RAW DATA:
★ ★ ★
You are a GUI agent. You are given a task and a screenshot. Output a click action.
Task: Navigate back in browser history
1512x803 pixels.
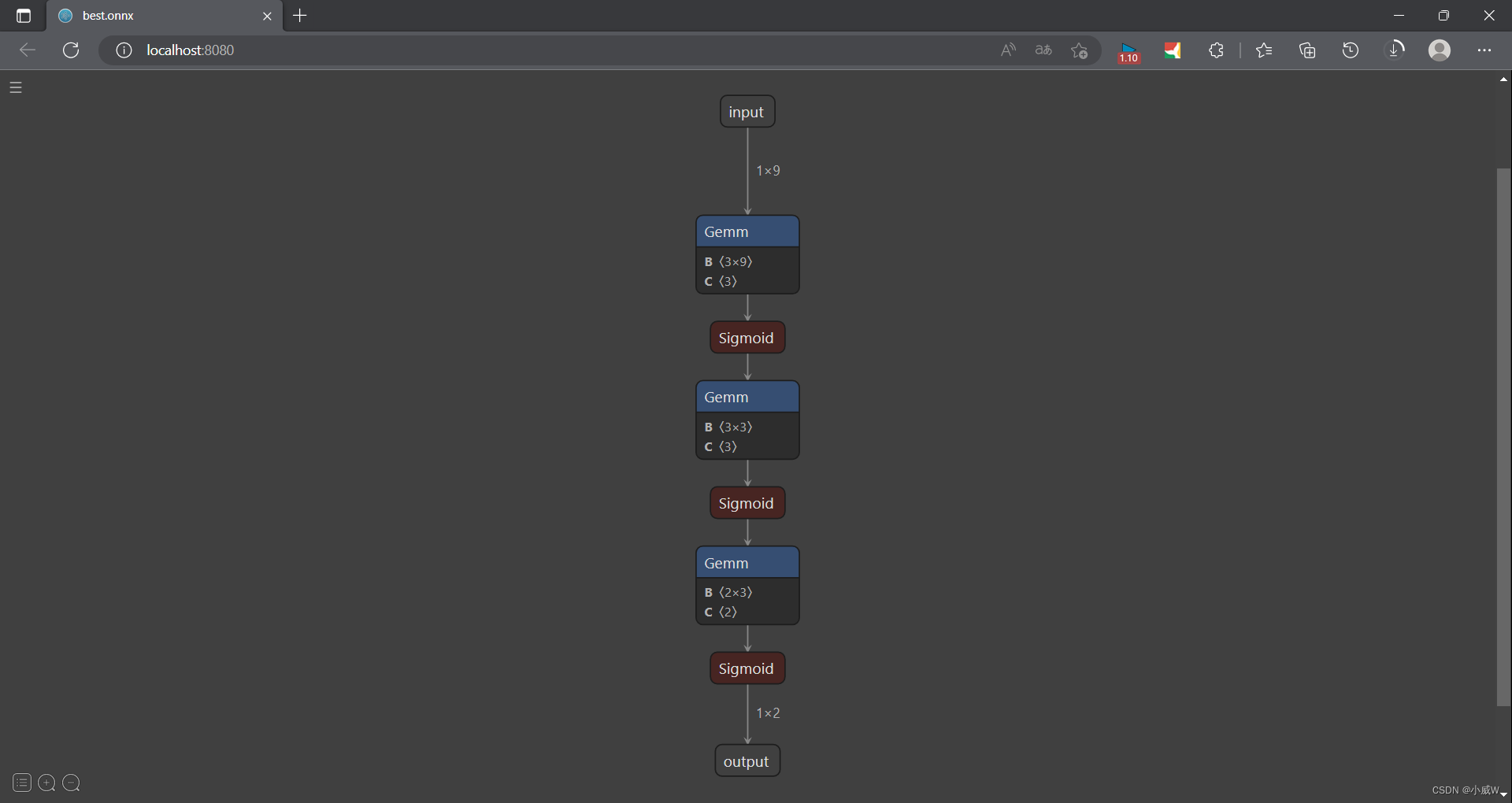pyautogui.click(x=26, y=50)
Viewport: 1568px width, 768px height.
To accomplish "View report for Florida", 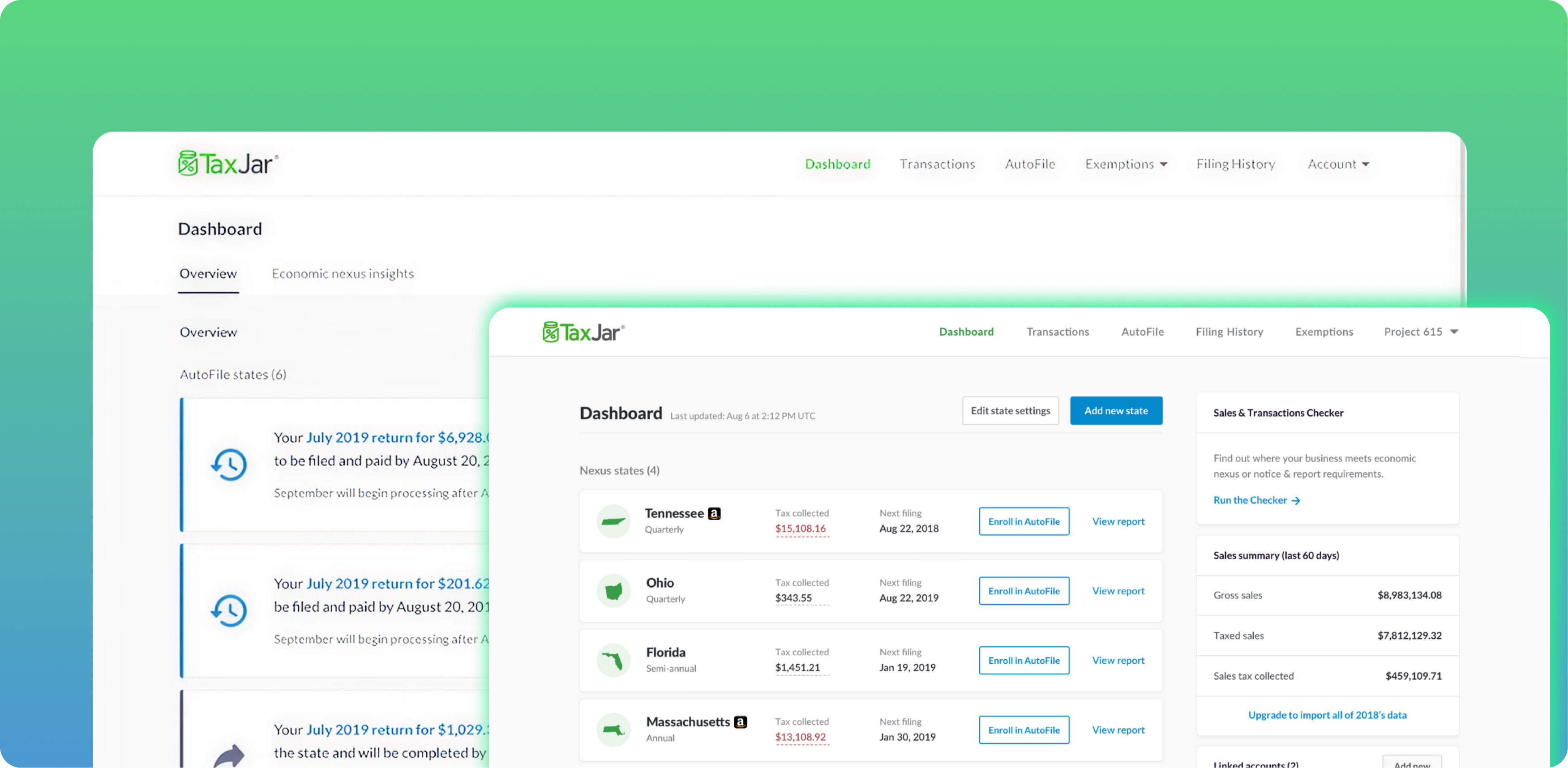I will click(x=1118, y=660).
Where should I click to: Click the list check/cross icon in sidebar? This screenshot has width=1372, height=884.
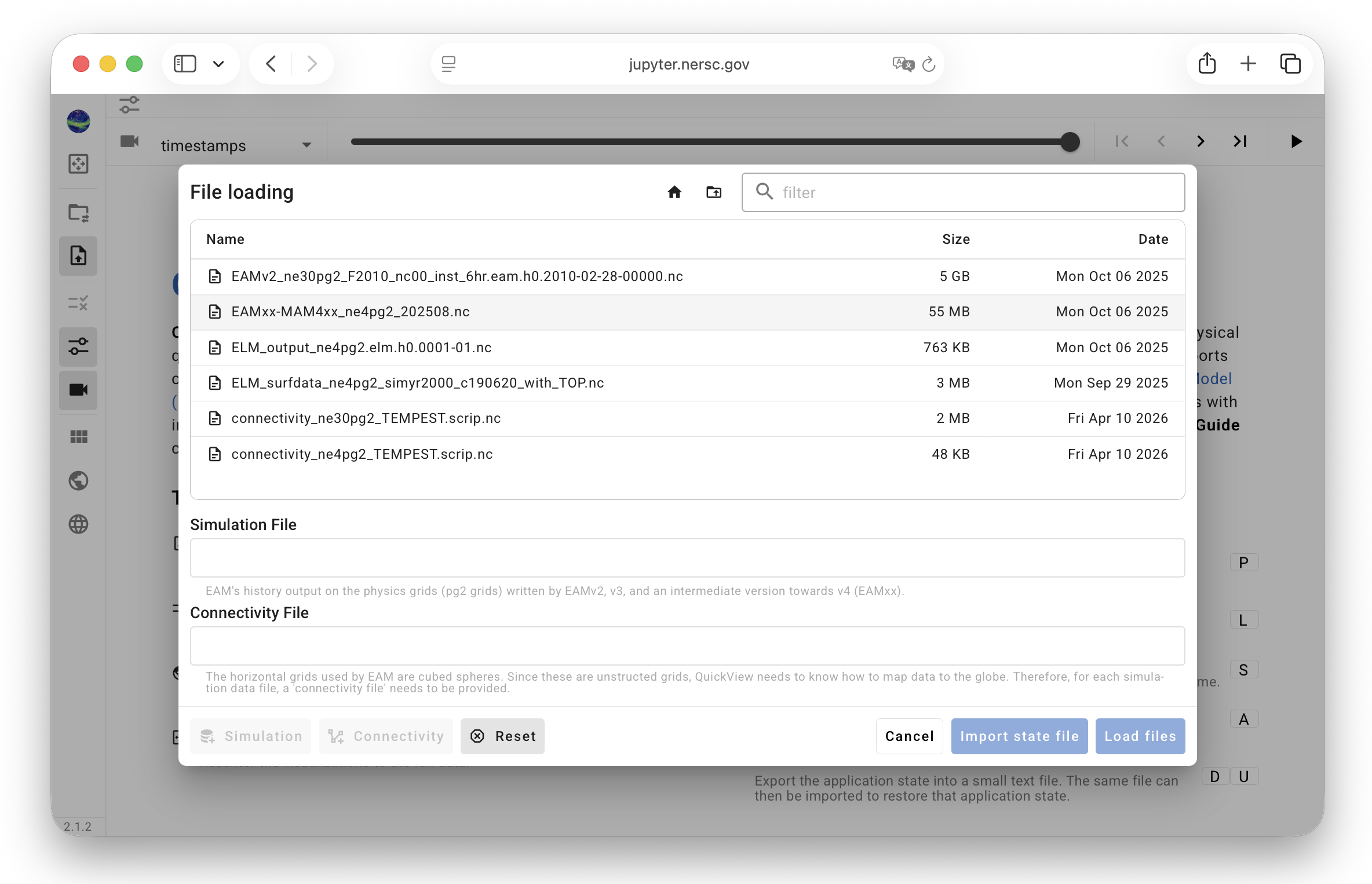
★ ★ ★
Pull every line holding "width" out of the records.

RESULT OF THIS TASK:
Viewport: 1568px width, 768px height.
Where should I click to: Click the list check/cross icon in sidebar? This screenshot has width=1372, height=884.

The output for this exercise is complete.